BEGIN

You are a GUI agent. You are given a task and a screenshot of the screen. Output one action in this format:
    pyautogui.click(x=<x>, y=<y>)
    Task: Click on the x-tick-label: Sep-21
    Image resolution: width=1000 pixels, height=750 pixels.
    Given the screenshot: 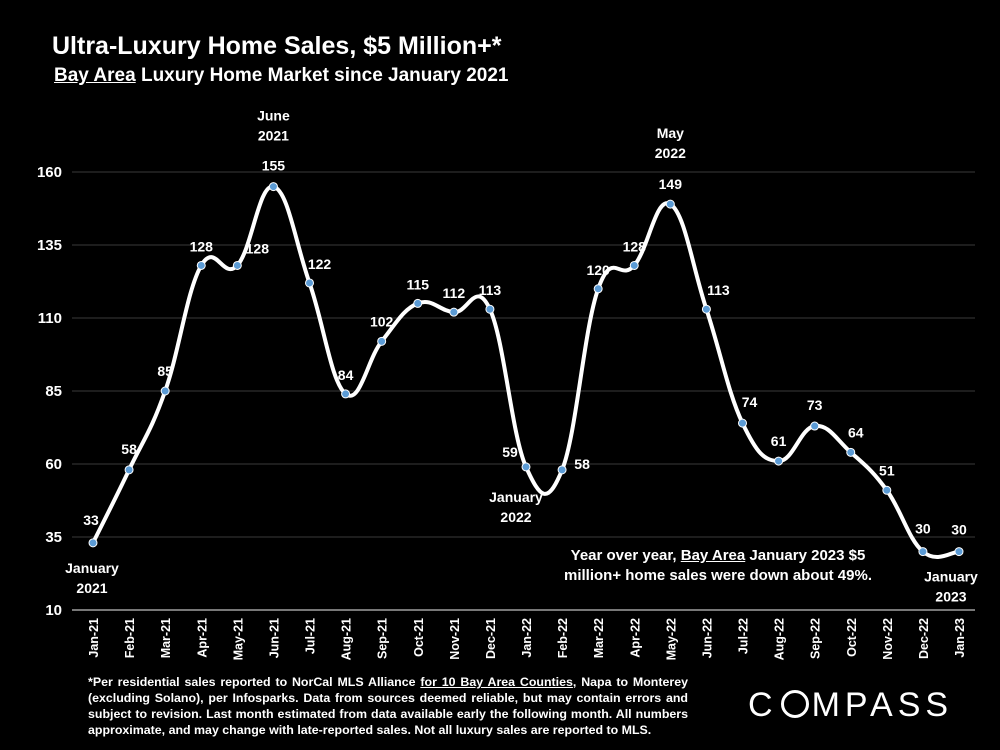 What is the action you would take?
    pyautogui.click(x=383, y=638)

END
BEGIN

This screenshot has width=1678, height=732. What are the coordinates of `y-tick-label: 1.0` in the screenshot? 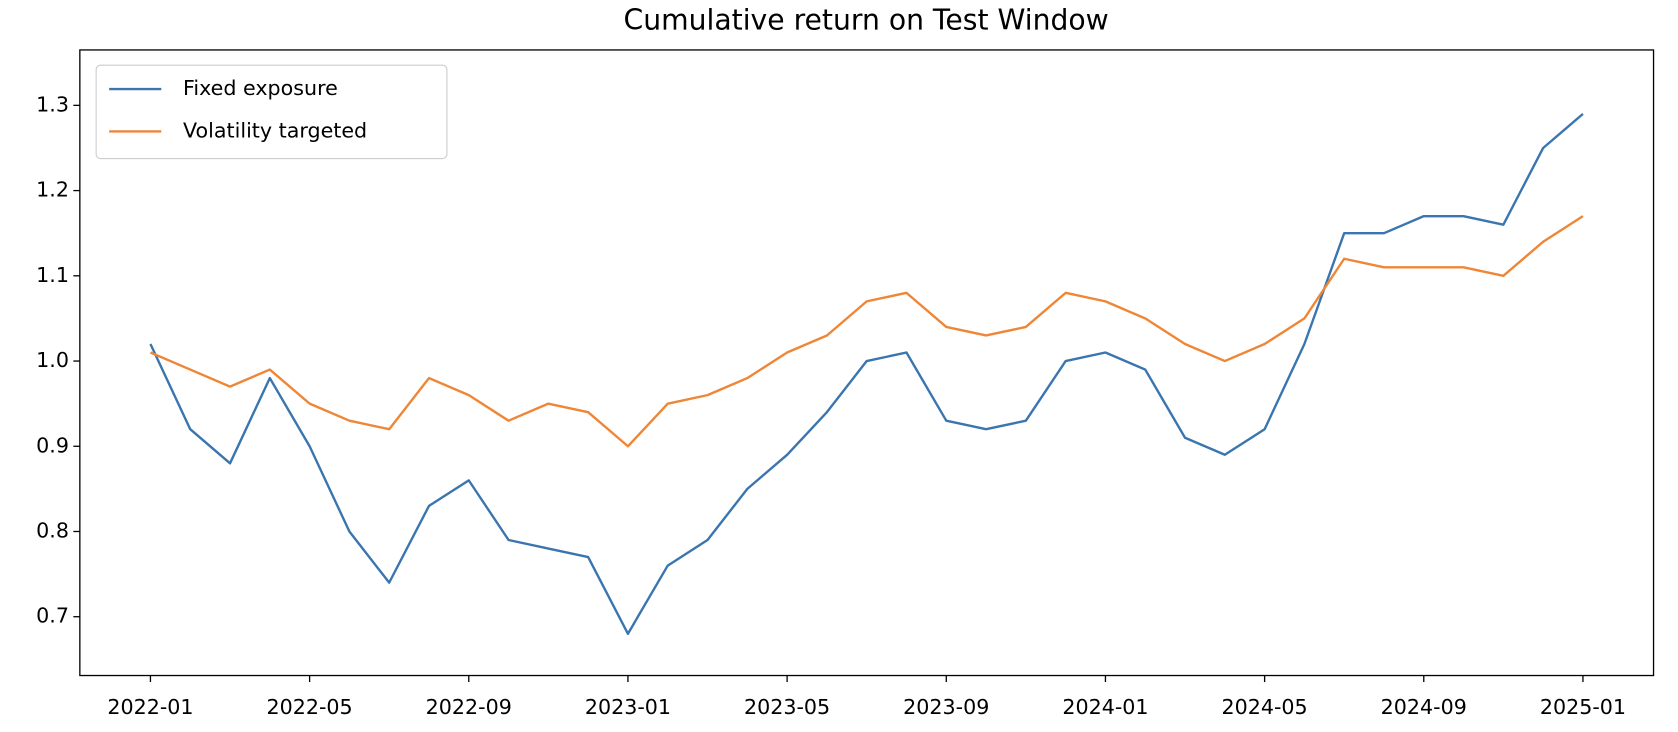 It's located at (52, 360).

END

__Exercise__. Please convert everything from the line containing "You are a GUI" down to the line containing "Image resolution: width=1000" into a JSON list of strings, one string per line, leaving out any blank lines.

__Output of the task__.
[
  "You are a GUI agent. You are given a task and a screenshot of the screen. Output one action in this format:",
  "    pyautogui.click(x=<x>, y=<y>)",
  "    Task: Click on the x-tick-label: Sep-21",
  "    Image resolution: width=1000 pixels, height=750 pixels."
]